Emp# Date Days Count
1 12/1/2013 122 1
3 1/1/2014 91 2
2 2/1/2014 60 1
5 2/15/2014 46 1
You can have multiple entries for the same day and the same employee. The important thing is that we only need one entry per infraction (NOTE: In order to do this in a proper database type model, each attendance record should also have some kind of incrementing totally unique ID (like employees), but we can forgo that for this application).
You enter in the employee number, the date, and the count. The "Days" column then auto calculates the age of the record with the following formula:
=TODAY()-[#Date]
NOTE: If the [#Date] notation does not look familiar, this is because it deals with Excel Tables. I recommend you read up on those if not already familiar.
So now we have the age of each record. So back on the EmployeeInfo table, we use the following formula to get all AttendanceRecords that apply to Employee x for the last 90 days
=SUMIFS(AttendanceRecords[Count],AttendanceRecords[Emp'#],[#[Emp'#]],AttendanceRecords[Days],"<=90")
You can now also use some simple formulas to get the other columns I pointed out, including the number of 2 count in fractions or the number of 1 count infractions:
=COUNTIFS(AttendanceRecords[Emp'#],[#[Emp'#]],AttendanceRecords[Days],"<=90",AttendanceRecords[Count],2)
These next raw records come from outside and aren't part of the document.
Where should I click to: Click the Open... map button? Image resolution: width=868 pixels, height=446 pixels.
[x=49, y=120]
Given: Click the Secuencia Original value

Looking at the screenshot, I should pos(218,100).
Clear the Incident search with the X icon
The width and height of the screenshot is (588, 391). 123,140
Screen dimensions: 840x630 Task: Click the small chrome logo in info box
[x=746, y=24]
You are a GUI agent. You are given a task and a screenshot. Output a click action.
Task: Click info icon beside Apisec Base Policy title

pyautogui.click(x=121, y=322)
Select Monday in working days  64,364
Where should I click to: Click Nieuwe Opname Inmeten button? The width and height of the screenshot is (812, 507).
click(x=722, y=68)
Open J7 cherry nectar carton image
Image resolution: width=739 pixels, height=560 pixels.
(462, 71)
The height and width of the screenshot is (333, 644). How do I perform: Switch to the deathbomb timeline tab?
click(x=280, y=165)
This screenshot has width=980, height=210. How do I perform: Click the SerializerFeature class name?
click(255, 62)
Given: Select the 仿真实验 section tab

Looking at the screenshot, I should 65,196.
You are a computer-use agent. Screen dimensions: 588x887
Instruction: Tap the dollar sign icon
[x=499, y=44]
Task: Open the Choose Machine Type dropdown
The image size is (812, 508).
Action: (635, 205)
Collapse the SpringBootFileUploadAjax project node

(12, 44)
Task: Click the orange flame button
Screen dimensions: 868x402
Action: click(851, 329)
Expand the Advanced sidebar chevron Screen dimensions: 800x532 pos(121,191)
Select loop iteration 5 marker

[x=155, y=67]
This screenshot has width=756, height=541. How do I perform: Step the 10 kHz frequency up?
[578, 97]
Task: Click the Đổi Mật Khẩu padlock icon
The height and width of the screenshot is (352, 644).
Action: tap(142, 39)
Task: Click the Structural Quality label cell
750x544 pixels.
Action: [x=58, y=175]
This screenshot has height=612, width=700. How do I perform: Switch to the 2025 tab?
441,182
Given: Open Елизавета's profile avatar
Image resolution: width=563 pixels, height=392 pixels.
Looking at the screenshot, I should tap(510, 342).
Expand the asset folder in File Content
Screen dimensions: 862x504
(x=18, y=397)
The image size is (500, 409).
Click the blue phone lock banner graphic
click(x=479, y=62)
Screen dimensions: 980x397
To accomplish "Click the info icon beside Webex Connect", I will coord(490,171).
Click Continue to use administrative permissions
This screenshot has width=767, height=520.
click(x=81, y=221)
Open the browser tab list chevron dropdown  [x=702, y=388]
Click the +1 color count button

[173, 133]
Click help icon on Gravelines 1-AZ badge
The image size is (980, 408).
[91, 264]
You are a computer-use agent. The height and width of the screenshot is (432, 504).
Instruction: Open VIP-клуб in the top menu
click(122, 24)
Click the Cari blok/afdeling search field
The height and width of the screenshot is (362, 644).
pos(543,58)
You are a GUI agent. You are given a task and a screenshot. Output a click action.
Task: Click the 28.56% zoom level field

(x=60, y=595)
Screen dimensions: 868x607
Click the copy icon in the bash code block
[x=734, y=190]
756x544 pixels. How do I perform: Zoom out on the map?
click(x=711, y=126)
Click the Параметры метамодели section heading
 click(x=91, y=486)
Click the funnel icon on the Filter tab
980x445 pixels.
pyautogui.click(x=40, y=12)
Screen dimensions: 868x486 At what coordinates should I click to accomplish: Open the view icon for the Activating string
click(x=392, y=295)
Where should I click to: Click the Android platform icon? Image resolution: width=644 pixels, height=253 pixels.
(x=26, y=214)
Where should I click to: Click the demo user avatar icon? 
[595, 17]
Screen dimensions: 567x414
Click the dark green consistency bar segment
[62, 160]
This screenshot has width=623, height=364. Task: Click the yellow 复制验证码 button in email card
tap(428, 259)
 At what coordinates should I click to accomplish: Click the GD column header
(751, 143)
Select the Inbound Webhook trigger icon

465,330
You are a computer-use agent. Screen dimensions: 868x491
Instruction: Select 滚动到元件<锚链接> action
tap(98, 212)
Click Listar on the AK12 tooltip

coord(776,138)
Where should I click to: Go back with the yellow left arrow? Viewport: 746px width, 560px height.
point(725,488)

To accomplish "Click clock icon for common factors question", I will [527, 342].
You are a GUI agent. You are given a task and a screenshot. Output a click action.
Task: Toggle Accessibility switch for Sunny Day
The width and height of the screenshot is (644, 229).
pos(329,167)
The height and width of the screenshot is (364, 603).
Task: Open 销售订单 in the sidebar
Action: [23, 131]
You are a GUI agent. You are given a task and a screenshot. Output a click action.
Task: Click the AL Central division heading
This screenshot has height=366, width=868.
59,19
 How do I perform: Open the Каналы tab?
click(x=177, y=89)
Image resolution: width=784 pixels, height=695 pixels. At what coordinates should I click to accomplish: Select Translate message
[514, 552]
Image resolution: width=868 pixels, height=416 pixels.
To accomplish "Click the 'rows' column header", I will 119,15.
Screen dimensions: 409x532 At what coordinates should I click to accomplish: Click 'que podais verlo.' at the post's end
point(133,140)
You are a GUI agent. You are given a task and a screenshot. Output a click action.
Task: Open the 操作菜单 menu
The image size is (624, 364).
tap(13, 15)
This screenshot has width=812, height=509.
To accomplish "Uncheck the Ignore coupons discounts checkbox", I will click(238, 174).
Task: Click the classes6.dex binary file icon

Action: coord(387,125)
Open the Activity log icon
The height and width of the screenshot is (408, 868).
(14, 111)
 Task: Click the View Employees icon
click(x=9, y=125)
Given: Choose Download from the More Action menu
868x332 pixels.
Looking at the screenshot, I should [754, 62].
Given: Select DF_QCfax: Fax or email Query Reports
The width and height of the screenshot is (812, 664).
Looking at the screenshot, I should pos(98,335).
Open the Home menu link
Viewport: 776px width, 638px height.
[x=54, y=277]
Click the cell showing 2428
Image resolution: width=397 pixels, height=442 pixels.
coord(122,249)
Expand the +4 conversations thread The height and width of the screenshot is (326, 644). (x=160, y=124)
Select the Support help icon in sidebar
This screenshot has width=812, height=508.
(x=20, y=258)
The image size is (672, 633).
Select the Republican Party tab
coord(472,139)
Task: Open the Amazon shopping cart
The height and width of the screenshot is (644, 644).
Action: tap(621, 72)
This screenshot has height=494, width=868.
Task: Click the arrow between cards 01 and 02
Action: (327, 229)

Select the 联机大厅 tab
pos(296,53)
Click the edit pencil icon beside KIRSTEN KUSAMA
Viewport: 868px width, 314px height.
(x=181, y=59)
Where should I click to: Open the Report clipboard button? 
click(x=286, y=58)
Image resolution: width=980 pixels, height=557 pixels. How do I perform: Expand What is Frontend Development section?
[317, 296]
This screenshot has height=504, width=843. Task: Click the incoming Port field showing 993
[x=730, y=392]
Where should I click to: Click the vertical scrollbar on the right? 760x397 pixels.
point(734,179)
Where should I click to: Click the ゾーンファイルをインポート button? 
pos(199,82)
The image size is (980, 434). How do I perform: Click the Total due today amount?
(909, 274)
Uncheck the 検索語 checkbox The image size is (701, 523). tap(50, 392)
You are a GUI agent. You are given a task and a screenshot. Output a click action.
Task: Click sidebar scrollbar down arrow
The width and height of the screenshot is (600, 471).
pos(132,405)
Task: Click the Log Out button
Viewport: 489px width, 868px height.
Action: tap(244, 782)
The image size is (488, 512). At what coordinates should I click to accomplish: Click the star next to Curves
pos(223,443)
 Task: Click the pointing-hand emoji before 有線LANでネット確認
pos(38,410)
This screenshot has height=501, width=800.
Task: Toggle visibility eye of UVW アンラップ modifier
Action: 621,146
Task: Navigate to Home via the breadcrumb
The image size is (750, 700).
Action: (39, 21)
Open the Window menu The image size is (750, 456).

=COUNTIFS(AttendanceRecords[Emp'#],[#[Emp'#]],AttendanceRecords[Days],"<=90",AttendanceRecords[Count],1)
There is a lot more data that could be gathered, including the date of the last infraction, total number of infractions for all time, etc. If any of the formulas or terms I used don't make sense or need more explaining, feel free to ask.
EDIT: If you want them automatically removed after 90 days, it would be relatively easy to write a VBA script to do this. It would also be easy to just sort the AttendanceRecords table on Days and delete all records that are older than a certain number of days. However, unless you see yourself adding hundreds of records a week, this really shouldn't be necessary. Also, If you want to write a Visual Basic form to enter in new infractions, that is definitely very possible, but another discussion.
EDIT: To respond to concerns about viewing when these issues happened, I will give you an example of a way to view the data in your tables. One of the advantages of excel tables is that the order of the records isn't as absolute as in a normal range, so we can sort, rearrange, and filter them to see what we need. So if you need to see all of the issues with employee 3, you just go to the Emp# column in the AttendanceRecords table, select the little arrow down button next to Emp#, uncheck 'Select All', and then check the '3', and then the only values I will see in the table are the ones from employee 3. I can then sort the 'Date' column by clicking its little arrow and selecting 'Sort Newest to Oldest'.
What it comes down to is that you can view ANY data you need to, and if you think through what you really need to see, you can set up your summary table (EmployeeInfo) to display enough data that you hardly ever have to look at the AttendanceRecords table. But if you need to, you can go into that table and do a manual sort (as I described above) very easily.
EDIT: To help add some of the functionality I've shown above to the askers current spreadsheet, I will show the current formula.
=SUMIFS($E5:$BR5,$E$3:$BR$3,">"&(TODAY()-90))
For EMP 1, this formula uses the employees row as the sum range. It then looks at the field of dates in the corresponding columns in row 3. If the date in row 3 is > TODAY()-90, then we will add it to the count. This will at least just look at the infractions for the previous 90 days.